In a very central position, just a few dozen meters from one of the most beautiful and important squares in the city, Piazza del Popolo, and 500 meters from the Duomo, this guesthouse is conveniently located for parking your car.
It is one of the few establishments in the historic center that has a private parking inside the palace garden.
The Porta Vivaria guesthouse in Orvieto offers rooms equipped with all amenities: free Wi-Fi, LED TV, independent air conditioning and heating, private bathroom with hairdryer, a reading room with a beautiful panoramic terrace for relaxation.
Porta Vivaria is a tourist residence located on the top floor of a precious villa from the early 20th century, an extension of a medieval building that still retains its traces.
Located in the historic center of Orvieto, it overlooks the countryside surrounding the cliff, and its flowered terrace overlooks a private park with centuries-old trees.
Under its windows, there is a long pedestrian tree-lined avenue, beyond the children's playgrounds, the Etruscan temple of Belvedere, all the way to Piazza Cahen, the well of San Patrizio, and the fortress of Albornoz.
A hundred meters from the Bed & Breakfast, there is an archaeological and environmental path, beautifully illuminated at night.

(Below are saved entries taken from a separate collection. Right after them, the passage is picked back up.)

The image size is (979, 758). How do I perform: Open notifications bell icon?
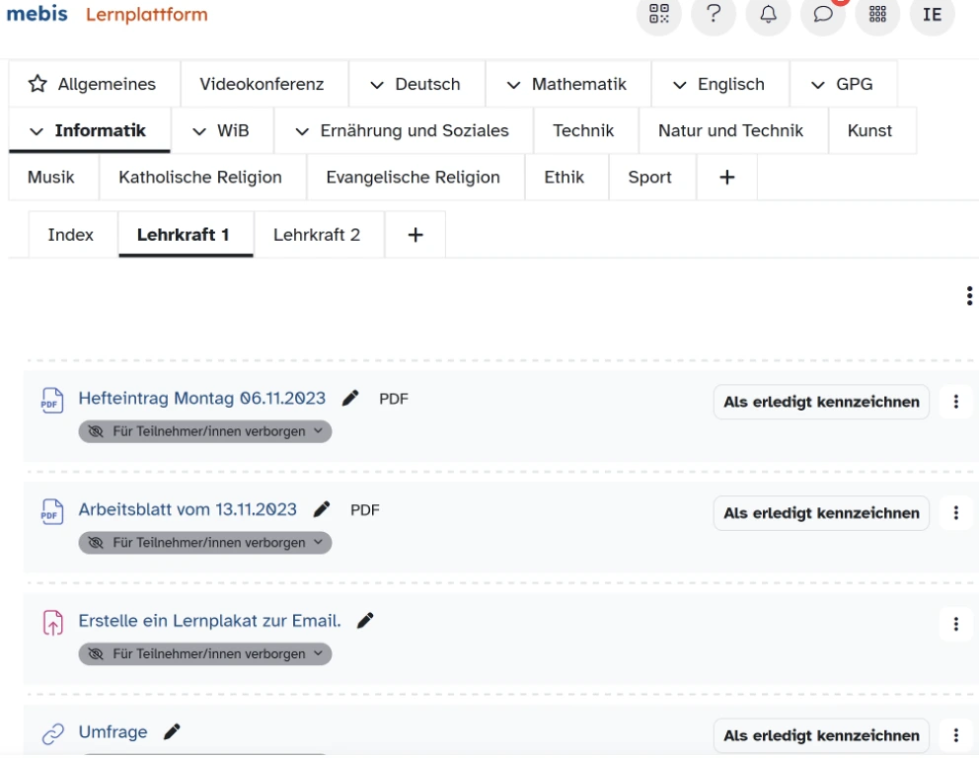point(767,16)
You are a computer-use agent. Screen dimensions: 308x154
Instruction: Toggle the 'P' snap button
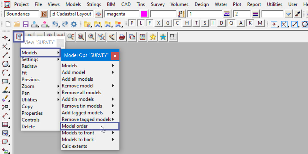pyautogui.click(x=132, y=23)
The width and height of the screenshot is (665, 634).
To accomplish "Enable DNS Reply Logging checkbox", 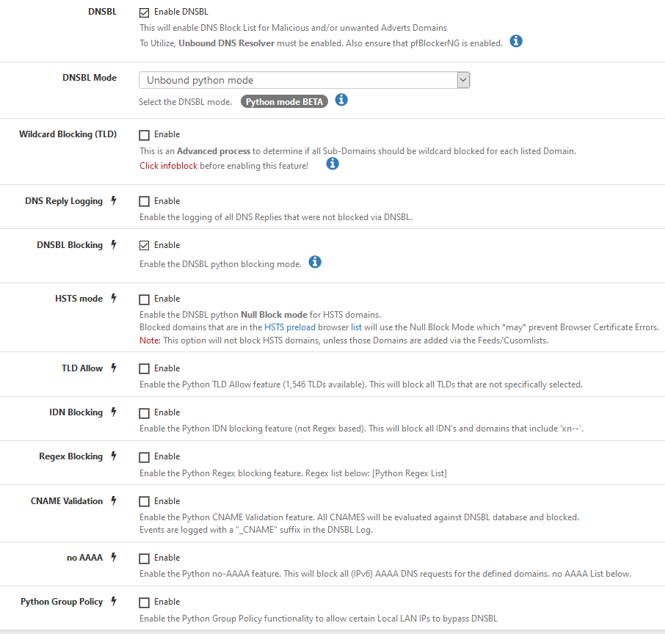I will tap(144, 201).
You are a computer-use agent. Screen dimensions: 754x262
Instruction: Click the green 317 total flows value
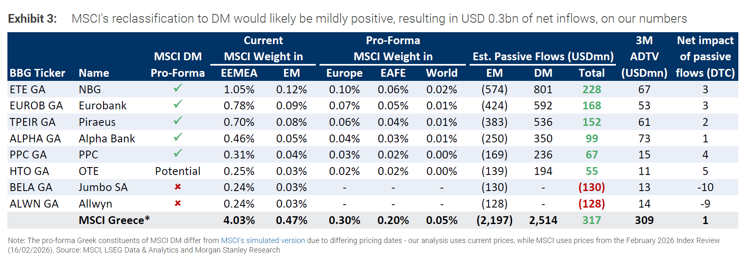pyautogui.click(x=591, y=220)
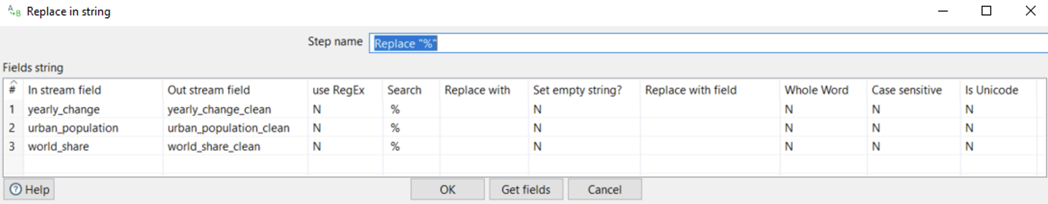The image size is (1048, 204).
Task: Toggle use RegEx value for world_share row
Action: click(x=345, y=146)
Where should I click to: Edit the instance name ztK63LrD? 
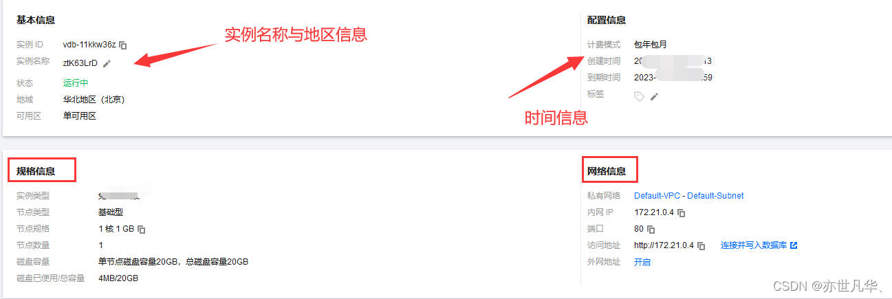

Through the ancient Porta Vivaria (once part of the property of the villa expropriated in the 1980s to be included in the path, which is still remembered in the structure's logo), it is possible to walk along an easy and wide staircase along the cliff, up to the Etruscan necropolis of Crocifisso del Tufo. It is a picturesque pedestrian path that winds along the tuff rock of Urbs Vetus (Velzna) and offers a view of underground Orvieto, revealing a thousand-year history of daily life among pozzolana quarries, oil mills, wells, and cisterns.
Along the way, you immerse yourself in the medieval neighborhood, with its fascinating churches such as San Giovenale (10th century AD, the first cathedral of Orvieto) and Sant'Agostino (now home to exhibitions of ancient and modern sculptures of great value, such as the Annunciation by Mochi).